One conscious choice Eberhard made was to go short: that is, to limit the length of the pieces to around three to four minutes each on average. This boils each song down to its core, a distillation process that reminds us of how beautiful and profound Mingus's melodies weresomething that could be obscured amidst the musical pyrotechnics of his sprawling live recordings in particular. In addition, the written horn parts for Eberhard and Neuser are outstanding. One never misses the richness of a larger group, even on an iconic big-band cut like "Moanin.'" Surprisingly, Eberhard's alto works perfectly for that opening phrase Pepper Adams's baritone made famous, and from there she and Neuser, fueled by Marien's relentless groove, produce a tour-de-force of trio improvising.

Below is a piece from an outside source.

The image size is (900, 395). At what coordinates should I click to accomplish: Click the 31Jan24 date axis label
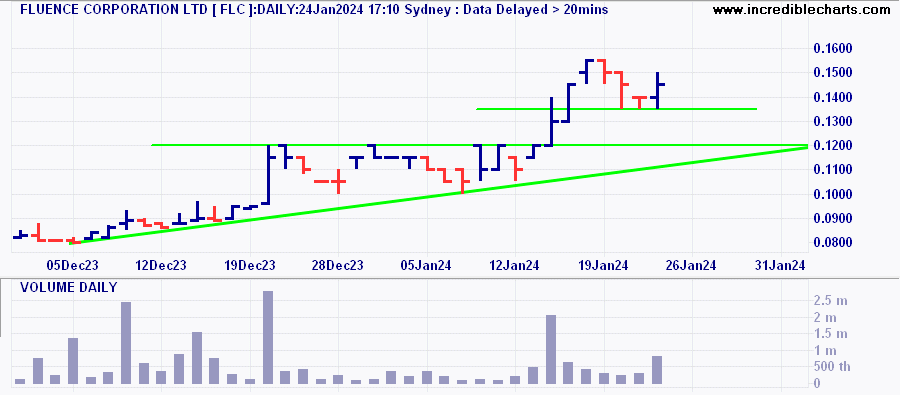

None of this would be possible without the phenomenal chops of these musicians. Both Eberhard and Neuser are capable of playing squarely in the pocket and also venturing out into the extremes of improvisation as well, although always in service to the music. They have an outstanding rapport, really digging into simultaneous solo passages that complement each other perfectly. And an absolutely essential component of this trio is the chameleon-like drumming of Marian. He's as likely to offer a funk-or rock-based beat as a straight swing rhythm, and his shape-shifting contributions do the most to give this recording its contemporary feel. The funky groove he moves in and out of on "Fables of Faubus" is irresistible in offering a completely distinctive flavor to the piece. Finally, we also have some of Eberhard's trademark quirks and idiosyncracies as well, just to keep the listener a little unmoored. "Jelly Roll" deliberately winks at the way the record as a whole is in dialogue with the past, by interspersing an "old-timey" vinyl sound (pops and crackles included) with the much more polished, digital-era sound of the rest of the track. And judicious use of electronics adds to the atmospheric quality of "Eclipse" and "Canon."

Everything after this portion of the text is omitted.